## DATA EXTRACT
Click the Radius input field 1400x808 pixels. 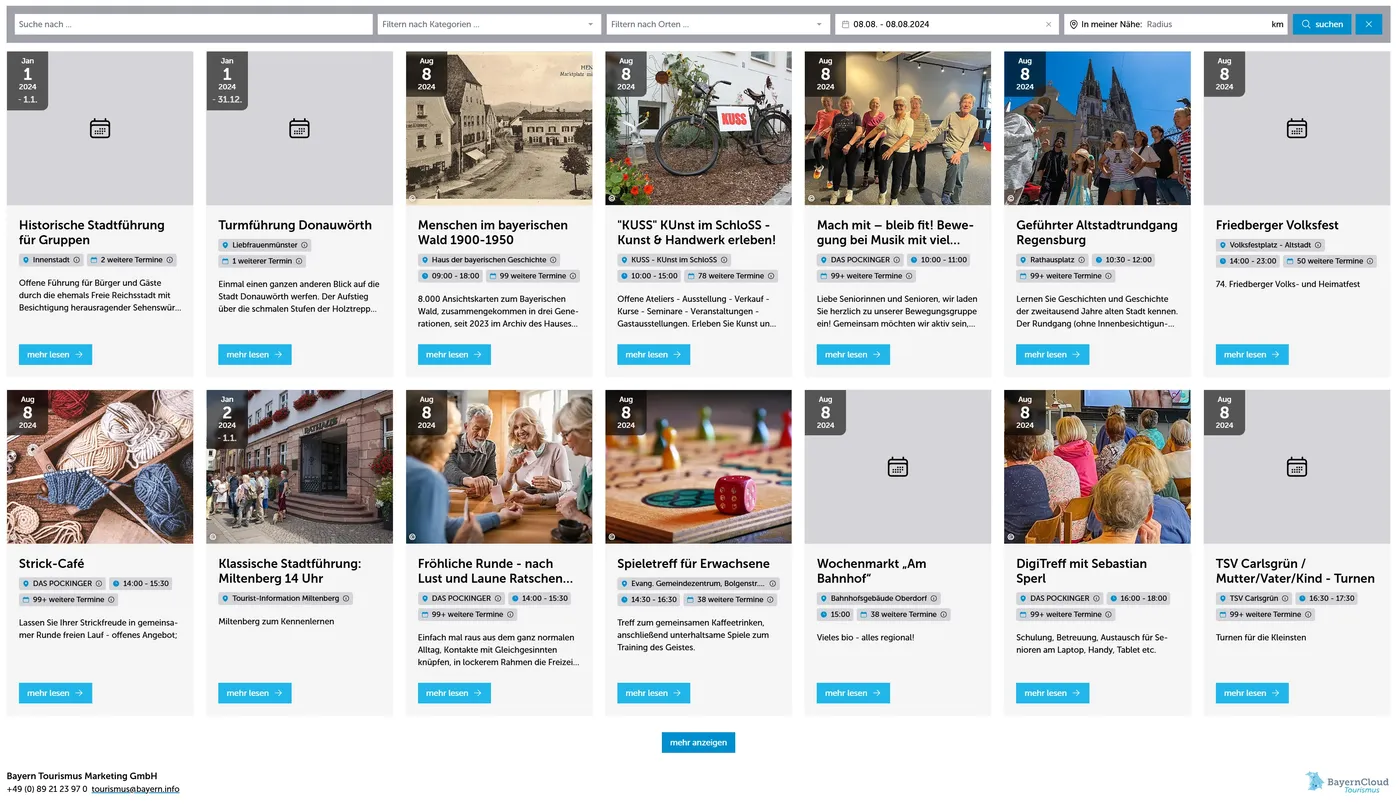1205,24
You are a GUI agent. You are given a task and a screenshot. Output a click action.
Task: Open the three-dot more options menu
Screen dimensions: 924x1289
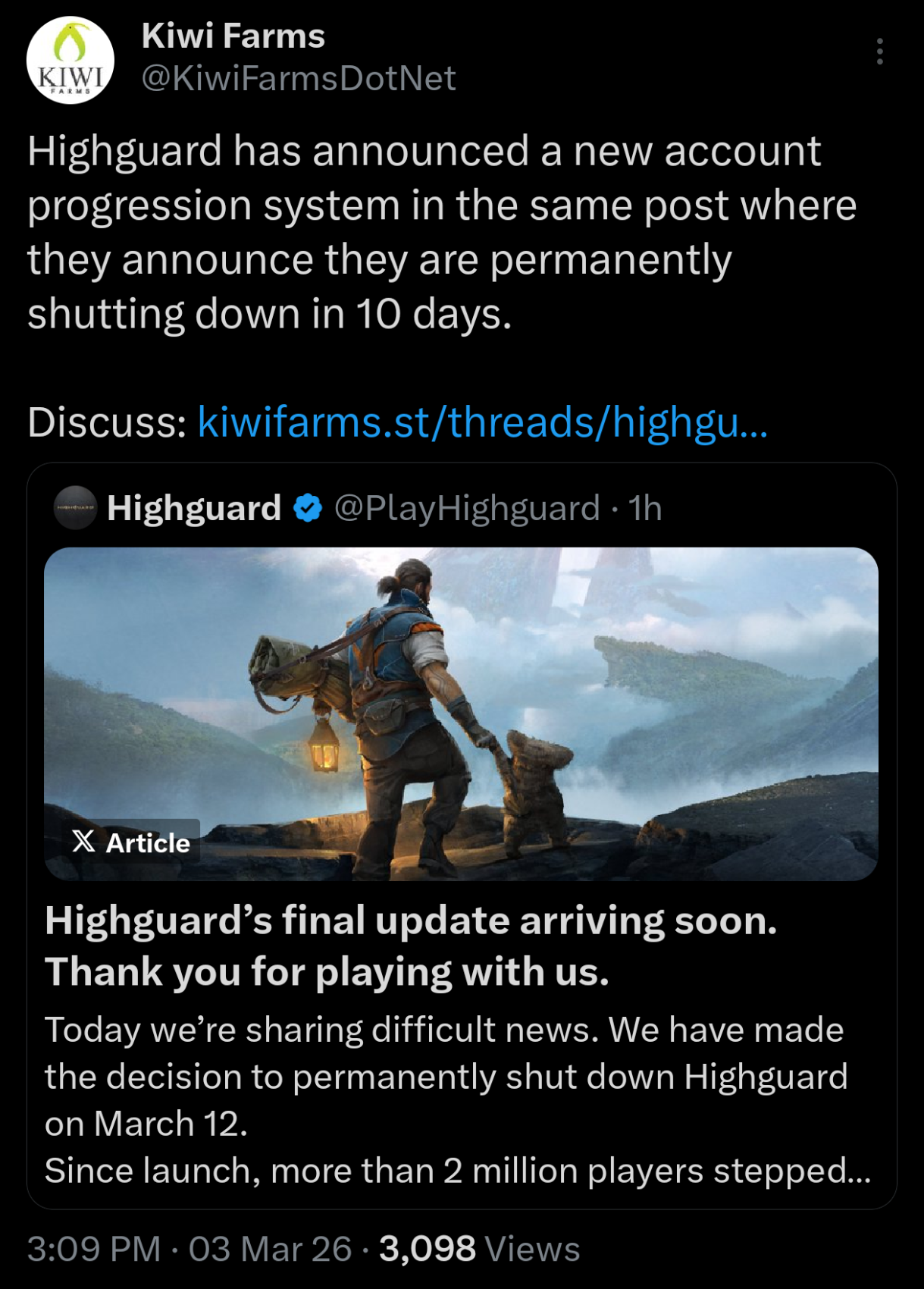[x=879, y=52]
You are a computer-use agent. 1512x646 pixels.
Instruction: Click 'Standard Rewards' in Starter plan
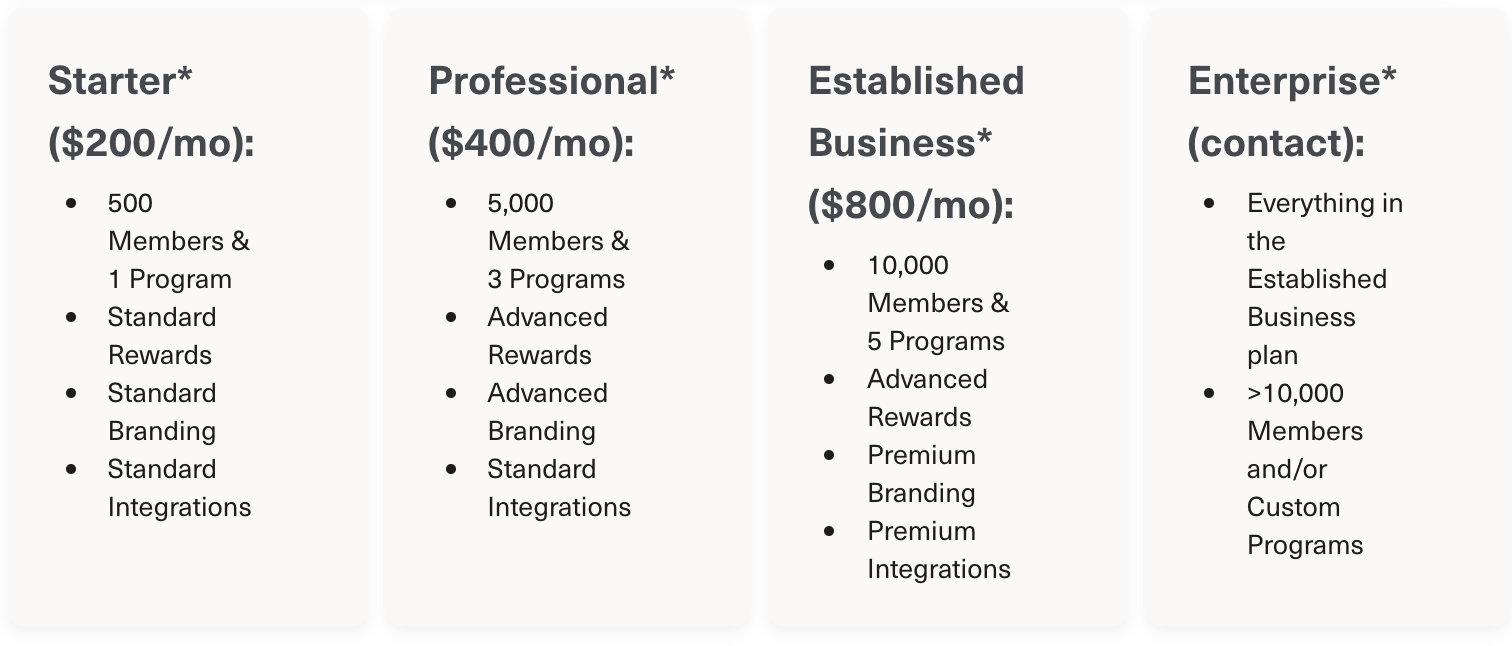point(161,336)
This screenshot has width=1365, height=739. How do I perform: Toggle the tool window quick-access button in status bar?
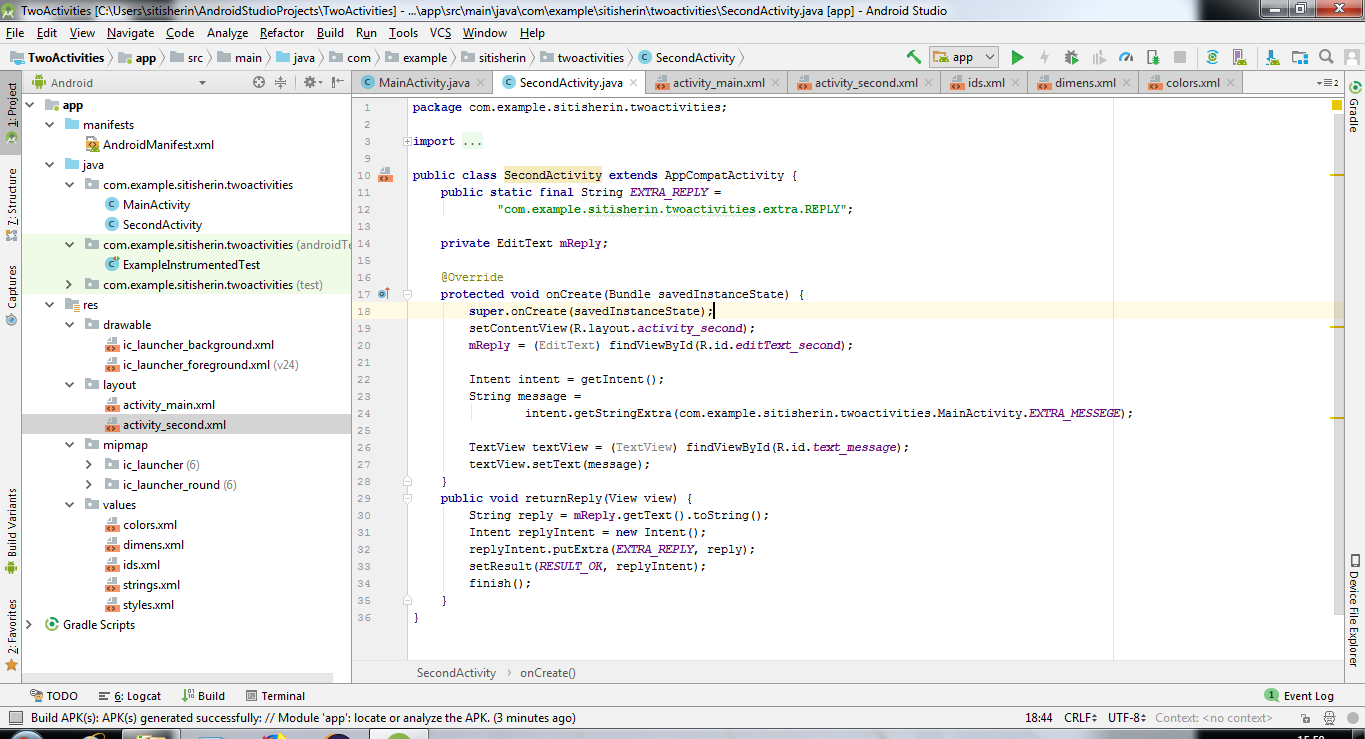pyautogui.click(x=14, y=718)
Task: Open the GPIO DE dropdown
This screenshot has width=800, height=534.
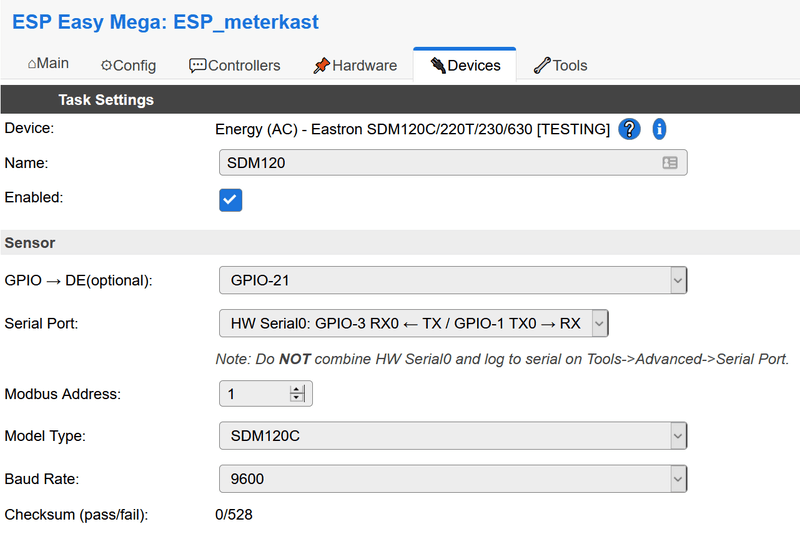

## AIM OF THE EXERCISE
Your copy must consist solely of the lines from the one containing "Screen dimensions: 924x1289" through the final line of the material above, transcribed exactly, with the pictures left out.

## RESPONSE BOX
Screen dimensions: 924x1289
[x=879, y=52]
You are a computer-use agent. 1512x646 pixels.
Instruction: Click 'Standard Rewards' in Starter plan
point(161,336)
This screenshot has width=1365, height=739. How do I perform: Toggle the tool window quick-access button in status bar?
pyautogui.click(x=14, y=718)
Task: Open the GPIO DE dropdown
This screenshot has width=800, height=534.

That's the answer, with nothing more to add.